DATASET EXCERPTS START
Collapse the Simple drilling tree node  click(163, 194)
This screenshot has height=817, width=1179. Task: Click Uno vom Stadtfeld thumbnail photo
DATASET EXCERPTS END
DATASET EXCERPTS START
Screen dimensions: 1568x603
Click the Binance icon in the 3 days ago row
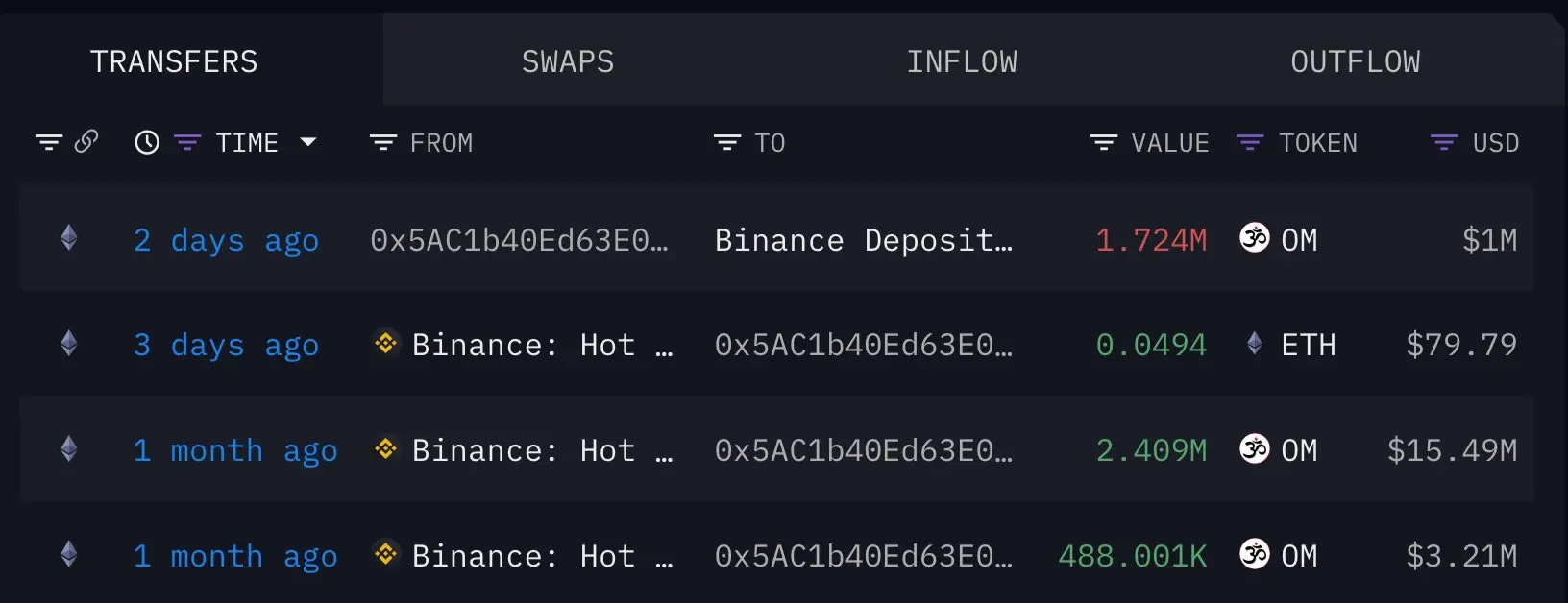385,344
DATASET EXCERPTS END
WORK REQUIRED: From the data above, output only the lines between the line containing "Collapse the Simple" and the line containing "This screenshot has", inclusive, exactly as written.

SOLUTION TO THIS TASK:
Collapse the Simple drilling tree node  click(163, 194)
This screenshot has height=817, width=1179. Task: Click Uno vom Stadtfeld thumbnail photo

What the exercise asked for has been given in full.